▶ _Vorliegender Auszug_:

Hans-Werner Sinn, der Chef des Münchner Ifo-Instituts, und Peter Bofinger, Mitglied im Wirtschaftsweisen-Rat der deutschen Regierung, haben beide ein Buch geschrieben. Bofinger hat ein engagiertes Plädoyer für die Gemeinschaftswährung verfasst, wie schon im Untertitel " Deutschland braucht den Euro" zum Ausdruck kommt. Sein Buch ist als Antwort auf Sinns Ausführungen zu lesen, der gleich in seinem Untertitel " Gefahren für unser Geld und unsere Kinder" heraufbeschwört. Sinn plädiert für eine offene Währungsunion und einen - zumindest temporären - Ausstieg Griechenlands aus der Eurozone.

Das Verdienst des streitbaren Münchner Ökonomen Sinn ist es, ein Thema in den Fokus zu nehmen, das von Politik, Medien und Experten ignoriert wird und so kompliziert ist, dass es sehr schwer zu verstehen ist: die Target-Salden. Dabei handelt es sich primär um ein System für Zahlungen zwischen den Banken der Mitgliedsländer des Euroraums. Wenn aus einem Land Zentralbankgeld in ein anderes Land überwiesen wird, entstehen Verbindlichkeiten und Forderungen gegenüber der Europäischen Zentralbank (EZB). Vor allem die deutsche Bundesbank hat seit 2010 dafür gesorgt, dass die Geschäftsbanken in den sogenannten Krisenländern im Süden weiterhin mit Kapital versorgt werden. Auf mehr als 700 Milliarden Euro sind die Target-Salden der deutschen Bundesbank seit Beginn der Eurokrise in die Höhe geschnellt. Zum Vergleich: Die Haftungen Deutschlands für den Rettungsschirm ESM machen 190 Milliarden Euro aus.

Dem positiven Saldo der Bundesbank stehen beunruhigend hohe Defizitsalden vor allem Italiens und Spaniens gegenüber. Das konstatiert auch Bofinger: "Es ist das Verdienst von Hans-Werner Sinn, nach einem entsprechenden Insidertipp durch den früheren Bundesbankpräsidenten Helmut Schlesinger frühzeitig auf diese Problematik hingewiesen zu haben." Aber: "Es trifft nicht zu, wenn von Ökonomen wie Sinn der Eindruck erweckt wird, dass wegen der Target2-Kredite an Problemländer nun weniger Kredite an deutsche Unternehmen vergeben würden."

Bofingers Prophezeiung: Die Target2-Salden würden sich "dann wieder zurückbilden, wenn ein klares und glaubhaftes Bekenntnis aller Mitgliedsländer zum Fortbestand der Währungsunion gegeben wird".

▶ _Daten zur Lage von Wörtern und Elementen_:
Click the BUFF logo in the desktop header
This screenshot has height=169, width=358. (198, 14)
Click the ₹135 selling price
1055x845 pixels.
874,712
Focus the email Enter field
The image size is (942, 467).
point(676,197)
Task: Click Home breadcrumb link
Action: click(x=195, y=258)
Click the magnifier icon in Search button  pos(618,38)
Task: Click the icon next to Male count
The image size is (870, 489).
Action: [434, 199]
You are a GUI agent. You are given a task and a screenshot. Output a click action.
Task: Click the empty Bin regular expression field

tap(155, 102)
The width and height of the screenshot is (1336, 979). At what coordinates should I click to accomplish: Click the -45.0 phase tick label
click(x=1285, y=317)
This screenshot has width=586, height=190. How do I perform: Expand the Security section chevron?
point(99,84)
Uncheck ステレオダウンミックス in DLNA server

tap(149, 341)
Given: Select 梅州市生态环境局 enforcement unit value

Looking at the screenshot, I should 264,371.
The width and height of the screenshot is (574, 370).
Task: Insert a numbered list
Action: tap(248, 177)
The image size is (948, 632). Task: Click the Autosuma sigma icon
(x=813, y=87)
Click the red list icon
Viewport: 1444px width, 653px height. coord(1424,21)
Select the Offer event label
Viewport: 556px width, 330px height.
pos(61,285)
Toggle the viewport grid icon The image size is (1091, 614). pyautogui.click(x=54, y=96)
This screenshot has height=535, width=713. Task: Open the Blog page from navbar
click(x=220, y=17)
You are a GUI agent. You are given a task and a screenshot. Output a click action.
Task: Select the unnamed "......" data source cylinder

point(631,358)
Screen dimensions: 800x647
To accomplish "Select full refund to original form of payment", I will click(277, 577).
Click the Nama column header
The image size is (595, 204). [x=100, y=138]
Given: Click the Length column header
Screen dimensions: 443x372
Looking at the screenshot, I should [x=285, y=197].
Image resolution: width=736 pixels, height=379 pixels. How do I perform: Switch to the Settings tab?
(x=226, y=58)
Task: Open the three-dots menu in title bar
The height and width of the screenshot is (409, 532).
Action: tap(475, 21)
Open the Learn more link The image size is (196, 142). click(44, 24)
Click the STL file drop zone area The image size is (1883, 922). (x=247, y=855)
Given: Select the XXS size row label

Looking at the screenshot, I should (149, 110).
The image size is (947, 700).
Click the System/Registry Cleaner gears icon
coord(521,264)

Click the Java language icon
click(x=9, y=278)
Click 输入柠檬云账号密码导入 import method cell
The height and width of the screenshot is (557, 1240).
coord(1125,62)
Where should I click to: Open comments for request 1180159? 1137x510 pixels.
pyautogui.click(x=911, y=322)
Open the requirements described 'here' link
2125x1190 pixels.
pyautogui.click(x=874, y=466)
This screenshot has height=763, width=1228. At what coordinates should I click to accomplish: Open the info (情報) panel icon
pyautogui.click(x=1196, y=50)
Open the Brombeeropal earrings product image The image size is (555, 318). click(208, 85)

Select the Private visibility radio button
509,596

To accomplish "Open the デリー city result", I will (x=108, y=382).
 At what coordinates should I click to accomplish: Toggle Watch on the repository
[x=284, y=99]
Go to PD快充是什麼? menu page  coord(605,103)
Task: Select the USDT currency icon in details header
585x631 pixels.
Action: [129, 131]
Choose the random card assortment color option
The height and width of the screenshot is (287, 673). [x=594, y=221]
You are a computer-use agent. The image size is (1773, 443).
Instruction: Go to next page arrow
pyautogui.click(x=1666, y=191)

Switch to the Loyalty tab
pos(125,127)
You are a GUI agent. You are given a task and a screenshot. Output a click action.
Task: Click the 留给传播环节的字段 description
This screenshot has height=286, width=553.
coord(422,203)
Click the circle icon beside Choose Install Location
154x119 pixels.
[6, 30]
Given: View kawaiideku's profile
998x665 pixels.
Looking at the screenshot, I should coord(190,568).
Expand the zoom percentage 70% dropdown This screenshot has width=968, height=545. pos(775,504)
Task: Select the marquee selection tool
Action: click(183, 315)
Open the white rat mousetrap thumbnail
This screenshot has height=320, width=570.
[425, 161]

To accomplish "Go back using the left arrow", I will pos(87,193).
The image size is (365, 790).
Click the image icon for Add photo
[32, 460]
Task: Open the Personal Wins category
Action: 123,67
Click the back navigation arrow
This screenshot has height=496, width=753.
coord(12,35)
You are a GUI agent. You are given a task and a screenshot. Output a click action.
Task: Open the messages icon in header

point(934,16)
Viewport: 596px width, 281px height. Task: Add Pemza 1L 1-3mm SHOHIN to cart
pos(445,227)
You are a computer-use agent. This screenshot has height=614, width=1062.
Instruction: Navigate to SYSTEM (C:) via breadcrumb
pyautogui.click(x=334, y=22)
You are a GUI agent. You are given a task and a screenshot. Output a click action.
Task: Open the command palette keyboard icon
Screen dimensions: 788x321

▶ _Aufgabe A_: Wiederhole wortgetreu die Passage aus dem Auszug über die Target-Salden, beginnend bei „Hans-Werner Sinn, der“ und fortlaufend bis einschließlich „aus der Eurozone.“.
▶ _Aufgabe B_: Welche Summe machen laut dem Auszug über die Target-Salden die Haftungen Deutschlands für den Rettungsschirm ESM aus?

▶ _Ausgearbeitete Lösung A_:
Hans-Werner Sinn, der Chef des Münchner Ifo-Instituts, und Peter Bofinger, Mitglied im Wirtschaftsweisen-Rat der deutschen Regierung, haben beide ein Buch geschrieben. Bofinger hat ein engagiertes Plädoyer für die Gemeinschaftswährung verfasst, wie schon im Untertitel " Deutschland braucht den Euro" zum Ausdruck kommt. Sein Buch ist als Antwort auf Sinns Ausführungen zu lesen, der gleich in seinem Untertitel " Gefahren für unser Geld und unsere Kinder" heraufbeschwört. Sinn plädiert für eine offene Währungsunion und einen - zumindest temporären - Ausstieg Griechenlands aus der Eurozone.

▶ _Ausgearbeitete Lösung B_: 190 Milliarden Euro.